The genus Sphinga comprises species belonging to the mimosoid clade of the subfamily Caesalpinioideae.

==Taxonomy==

In 1875, George Bentham grouped the three currently recognized species of Sphinga into an informal division of his Pithecolobium sect. Ortholobium. In 1928, Nathaniel Lord Britton and Joseph Nelson Rose transferred the three species to the genus Havardia. In 1996, Rupert Charles Barneby and John W. Grimes proposed the new genus Sphinga for these three species, on the basis that they differed from Havardia in the greatly elongated perianth with a long, silky corolla opening at nightfall.

In 2017 Barneby and Grimes formally published the new genus.

*Data*:
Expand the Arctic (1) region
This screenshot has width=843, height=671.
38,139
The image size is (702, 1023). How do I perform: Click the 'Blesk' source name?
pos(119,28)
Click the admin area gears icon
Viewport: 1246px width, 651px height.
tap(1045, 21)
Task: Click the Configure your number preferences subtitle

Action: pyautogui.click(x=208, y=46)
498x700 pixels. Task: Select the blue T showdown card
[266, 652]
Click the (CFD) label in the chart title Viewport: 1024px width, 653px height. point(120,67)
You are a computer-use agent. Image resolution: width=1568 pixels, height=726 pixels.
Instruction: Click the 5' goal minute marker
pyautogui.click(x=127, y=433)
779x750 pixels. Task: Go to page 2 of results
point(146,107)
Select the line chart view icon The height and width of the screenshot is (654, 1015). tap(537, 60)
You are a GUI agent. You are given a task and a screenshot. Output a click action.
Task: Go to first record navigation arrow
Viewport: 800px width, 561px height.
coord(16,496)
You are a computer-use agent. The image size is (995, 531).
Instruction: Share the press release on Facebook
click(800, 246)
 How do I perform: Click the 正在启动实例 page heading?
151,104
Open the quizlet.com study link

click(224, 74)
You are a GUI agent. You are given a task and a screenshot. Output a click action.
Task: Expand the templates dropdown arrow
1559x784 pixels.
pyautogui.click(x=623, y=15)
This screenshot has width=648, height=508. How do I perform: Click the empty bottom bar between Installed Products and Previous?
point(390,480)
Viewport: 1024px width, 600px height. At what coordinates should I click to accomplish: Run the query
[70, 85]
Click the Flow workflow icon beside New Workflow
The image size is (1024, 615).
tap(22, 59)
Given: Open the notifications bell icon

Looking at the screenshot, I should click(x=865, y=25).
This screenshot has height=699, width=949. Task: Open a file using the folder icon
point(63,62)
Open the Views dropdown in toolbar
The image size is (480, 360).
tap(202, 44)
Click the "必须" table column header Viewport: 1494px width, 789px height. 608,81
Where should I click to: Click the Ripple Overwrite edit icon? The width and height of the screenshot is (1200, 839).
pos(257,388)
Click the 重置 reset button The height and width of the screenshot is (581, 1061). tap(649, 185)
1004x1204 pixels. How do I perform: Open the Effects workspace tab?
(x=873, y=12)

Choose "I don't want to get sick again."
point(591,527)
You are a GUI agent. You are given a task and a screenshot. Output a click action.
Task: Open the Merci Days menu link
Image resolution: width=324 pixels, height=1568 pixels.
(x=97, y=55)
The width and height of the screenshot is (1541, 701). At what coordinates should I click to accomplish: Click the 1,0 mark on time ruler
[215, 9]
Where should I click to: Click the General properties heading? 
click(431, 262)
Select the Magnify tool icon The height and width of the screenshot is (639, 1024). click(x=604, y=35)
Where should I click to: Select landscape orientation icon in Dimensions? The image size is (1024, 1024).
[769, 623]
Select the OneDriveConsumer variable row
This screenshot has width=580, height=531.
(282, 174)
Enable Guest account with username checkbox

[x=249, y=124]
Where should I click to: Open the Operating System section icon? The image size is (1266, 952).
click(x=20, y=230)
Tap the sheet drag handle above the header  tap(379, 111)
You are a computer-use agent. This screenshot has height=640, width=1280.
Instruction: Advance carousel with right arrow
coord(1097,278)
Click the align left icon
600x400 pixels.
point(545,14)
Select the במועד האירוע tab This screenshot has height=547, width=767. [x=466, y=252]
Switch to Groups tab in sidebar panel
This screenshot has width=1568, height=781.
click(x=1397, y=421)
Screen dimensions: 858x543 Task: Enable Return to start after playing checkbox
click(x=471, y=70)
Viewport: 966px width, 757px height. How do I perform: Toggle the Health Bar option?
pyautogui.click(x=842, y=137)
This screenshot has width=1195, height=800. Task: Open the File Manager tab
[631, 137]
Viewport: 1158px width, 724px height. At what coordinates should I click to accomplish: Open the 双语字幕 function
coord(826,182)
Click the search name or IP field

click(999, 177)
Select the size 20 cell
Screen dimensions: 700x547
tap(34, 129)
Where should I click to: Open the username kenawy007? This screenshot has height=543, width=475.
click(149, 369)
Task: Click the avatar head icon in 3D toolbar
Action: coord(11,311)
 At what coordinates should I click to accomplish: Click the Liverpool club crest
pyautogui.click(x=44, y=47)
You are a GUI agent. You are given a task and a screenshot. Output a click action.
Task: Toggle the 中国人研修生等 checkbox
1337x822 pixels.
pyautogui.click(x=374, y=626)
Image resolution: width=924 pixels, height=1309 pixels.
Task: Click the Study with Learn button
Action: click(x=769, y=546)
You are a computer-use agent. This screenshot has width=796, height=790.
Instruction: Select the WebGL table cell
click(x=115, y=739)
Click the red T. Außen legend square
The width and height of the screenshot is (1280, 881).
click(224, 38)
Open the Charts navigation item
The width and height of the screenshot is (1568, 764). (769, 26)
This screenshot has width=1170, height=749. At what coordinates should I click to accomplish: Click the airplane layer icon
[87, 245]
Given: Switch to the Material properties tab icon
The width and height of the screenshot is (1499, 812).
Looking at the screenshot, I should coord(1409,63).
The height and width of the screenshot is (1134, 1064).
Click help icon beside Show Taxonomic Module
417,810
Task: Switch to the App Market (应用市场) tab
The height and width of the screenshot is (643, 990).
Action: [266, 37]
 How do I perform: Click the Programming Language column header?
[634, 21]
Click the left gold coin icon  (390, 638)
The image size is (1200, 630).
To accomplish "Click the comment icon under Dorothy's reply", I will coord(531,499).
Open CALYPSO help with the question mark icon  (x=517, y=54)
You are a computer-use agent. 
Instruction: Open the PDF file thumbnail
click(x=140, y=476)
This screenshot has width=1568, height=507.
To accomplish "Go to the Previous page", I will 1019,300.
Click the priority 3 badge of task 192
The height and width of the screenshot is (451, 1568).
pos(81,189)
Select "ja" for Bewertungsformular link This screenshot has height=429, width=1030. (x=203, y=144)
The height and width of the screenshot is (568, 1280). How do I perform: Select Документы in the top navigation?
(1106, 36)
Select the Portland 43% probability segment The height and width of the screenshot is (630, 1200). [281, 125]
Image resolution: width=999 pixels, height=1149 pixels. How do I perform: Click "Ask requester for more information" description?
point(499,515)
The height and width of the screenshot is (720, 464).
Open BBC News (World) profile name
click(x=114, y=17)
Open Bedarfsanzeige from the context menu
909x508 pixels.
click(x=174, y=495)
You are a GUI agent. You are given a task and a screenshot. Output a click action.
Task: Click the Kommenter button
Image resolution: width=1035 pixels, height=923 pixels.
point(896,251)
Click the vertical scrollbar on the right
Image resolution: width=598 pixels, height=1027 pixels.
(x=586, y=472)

*About this task*:
From the passage on the genus Sphinga, extract the text from "In 1875, George" to "opening at nightfall.". The lines above play no part in the task.

*Exercise answer*:
In 1875, George Bentham grouped the three currently recognized species of Sphinga into an informal division of his Pithecolobium sect. Ortholobium. In 1928, Nathaniel Lord Britton and Joseph Nelson Rose transferred the three species to the genus Havardia. In 1996, Rupert Charles Barneby and John W. Grimes proposed the new genus Sphinga for these three species, on the basis that they differed from Havardia in the greatly elongated perianth with a long, silky corolla opening at nightfall.